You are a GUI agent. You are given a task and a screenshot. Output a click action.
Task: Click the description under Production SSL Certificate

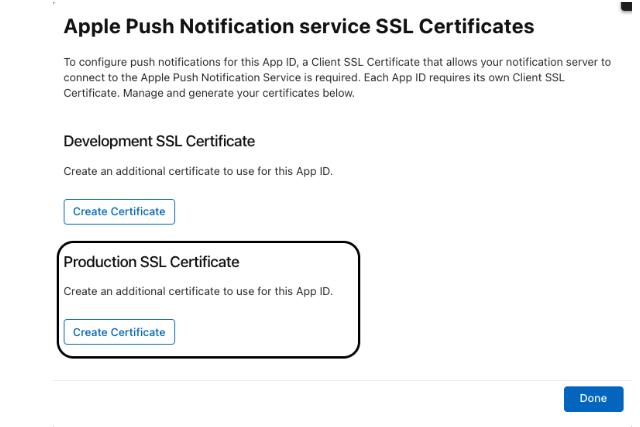click(197, 291)
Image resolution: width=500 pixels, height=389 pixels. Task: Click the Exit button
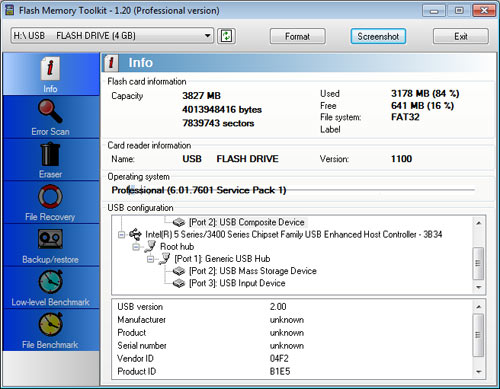click(x=461, y=36)
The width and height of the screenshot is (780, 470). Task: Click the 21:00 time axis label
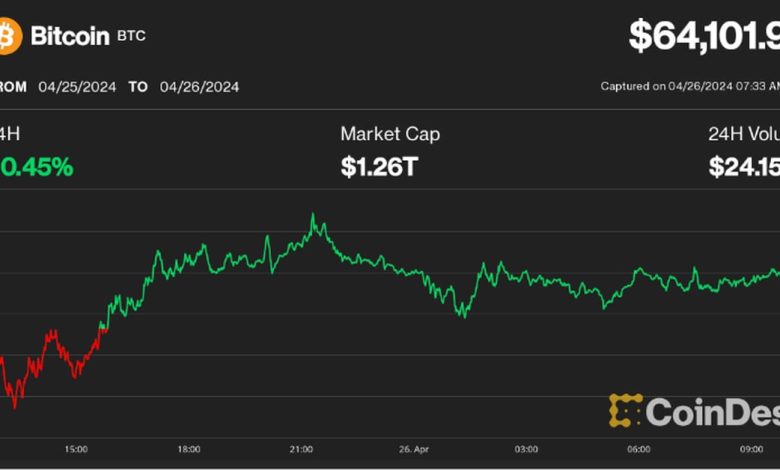point(301,448)
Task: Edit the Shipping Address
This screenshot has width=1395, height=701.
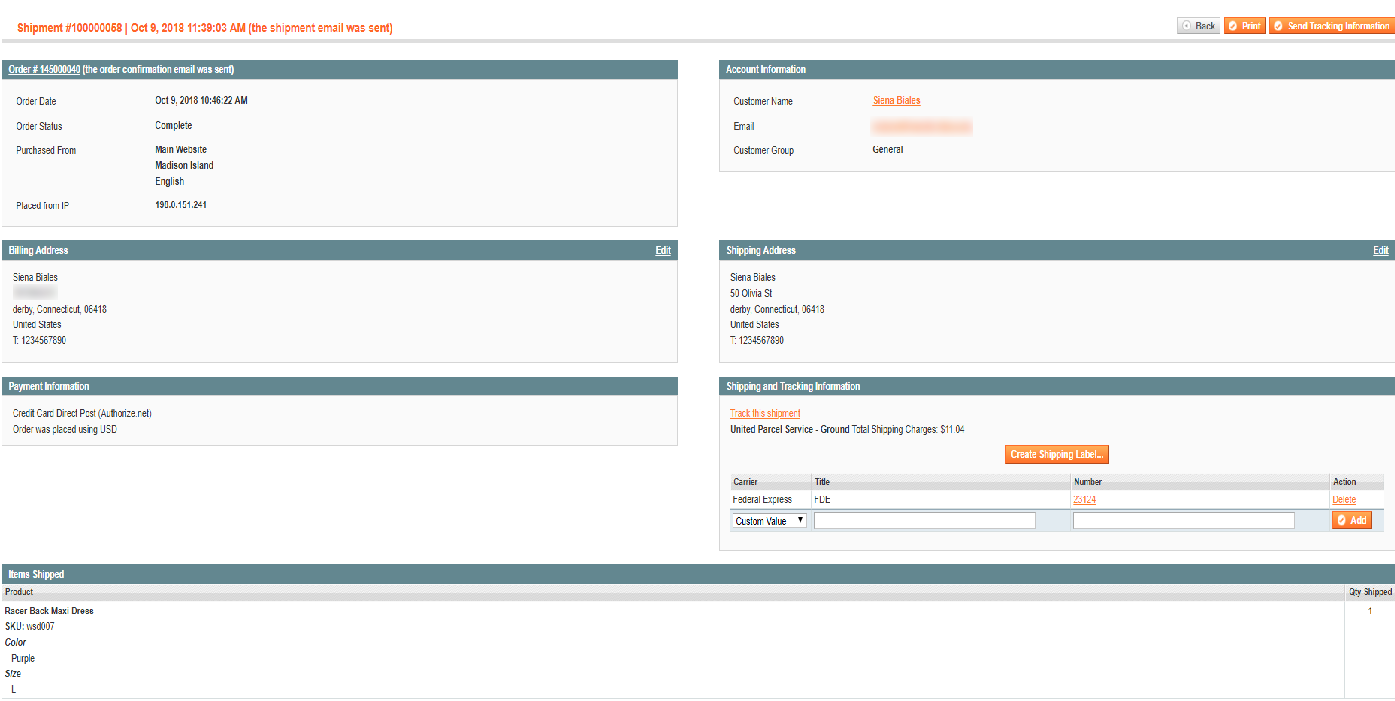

**About this task**:
Repeat each line of the records exactly. Do not include the pictures.

**Solution to this task**:
You are a GUI agent. You are given a task and a screenshot. Output a click action.
Task: Click the description under Production SSL Certificate

click(197, 291)
Image resolution: width=500 pixels, height=389 pixels. Task: Click the Exit button
click(x=461, y=36)
The width and height of the screenshot is (780, 470). Task: Click the 21:00 time axis label
point(301,448)
Task: Edit the Shipping Address
This screenshot has width=1395, height=701.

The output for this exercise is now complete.